## Step 1: Define the symbolic representation of the problem
First, let's define the symbolic variables and their corresponding natural language objects:
- $x_0$ = apples
- $x_1$ = hot dogs
- $x_2$ = oranges

The objective function to minimize is $2.56x_0 + 6.29x_1 + 1.2x_2$.

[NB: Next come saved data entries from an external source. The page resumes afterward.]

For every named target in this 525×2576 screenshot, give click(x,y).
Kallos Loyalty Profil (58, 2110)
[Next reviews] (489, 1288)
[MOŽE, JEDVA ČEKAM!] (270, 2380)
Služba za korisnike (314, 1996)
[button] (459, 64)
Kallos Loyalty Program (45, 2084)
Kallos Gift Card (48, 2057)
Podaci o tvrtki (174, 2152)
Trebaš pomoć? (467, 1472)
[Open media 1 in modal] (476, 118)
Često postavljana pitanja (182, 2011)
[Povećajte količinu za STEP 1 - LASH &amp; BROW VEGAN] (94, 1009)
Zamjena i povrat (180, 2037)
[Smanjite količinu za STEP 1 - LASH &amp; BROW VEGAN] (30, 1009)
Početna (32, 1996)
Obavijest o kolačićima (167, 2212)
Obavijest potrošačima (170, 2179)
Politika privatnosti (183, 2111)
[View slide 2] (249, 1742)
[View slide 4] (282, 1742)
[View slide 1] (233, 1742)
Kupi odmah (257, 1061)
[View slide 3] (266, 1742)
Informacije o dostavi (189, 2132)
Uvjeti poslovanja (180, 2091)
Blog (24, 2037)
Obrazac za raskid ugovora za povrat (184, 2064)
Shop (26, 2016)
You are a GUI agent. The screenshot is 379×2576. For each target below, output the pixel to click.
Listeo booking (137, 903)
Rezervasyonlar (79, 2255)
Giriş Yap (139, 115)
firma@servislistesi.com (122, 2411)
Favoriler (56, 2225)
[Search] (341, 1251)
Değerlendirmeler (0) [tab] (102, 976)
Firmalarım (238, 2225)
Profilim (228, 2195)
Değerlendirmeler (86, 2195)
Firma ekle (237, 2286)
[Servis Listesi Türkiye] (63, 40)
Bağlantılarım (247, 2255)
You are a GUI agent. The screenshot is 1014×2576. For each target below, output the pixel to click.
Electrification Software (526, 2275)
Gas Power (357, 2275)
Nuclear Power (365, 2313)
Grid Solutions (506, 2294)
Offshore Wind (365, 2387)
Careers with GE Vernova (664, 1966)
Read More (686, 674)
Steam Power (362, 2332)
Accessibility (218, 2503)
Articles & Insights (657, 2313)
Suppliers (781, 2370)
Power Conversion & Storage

## Step 2: List all constraints in symbolic notation
Constraints:
1. $18x_0 + 13x_1 + 18x_2 \geq 47$ (total protein from all but hot dogs is at least 47, corrected to reflect all sources)
2. $18x_0 + 13x_1 + 18x_2 \geq 47$ (same as 1, ensuring total protein is at least 47)
3. $24x_0 + 17x_2 \geq 46$ (tastiness from apples and oranges)
4. $10x_1 + 17x_2 \geq 77$ (tastiness from hot dogs and oranges)
5. $24x_0 + 10x_1 + 17x_2 \geq 77$ (total tastiness)
6. $-4x_1 + 2x_2 \geq 0$ (relationship between hot dogs and oranges)
7. $18x_0 + 13x_1 \leq 106$ (protein limit from apples and hot dogs)
8. $10x_1 + 17x_2 \leq 279$ (tastiness limit from hot dogs and oranges)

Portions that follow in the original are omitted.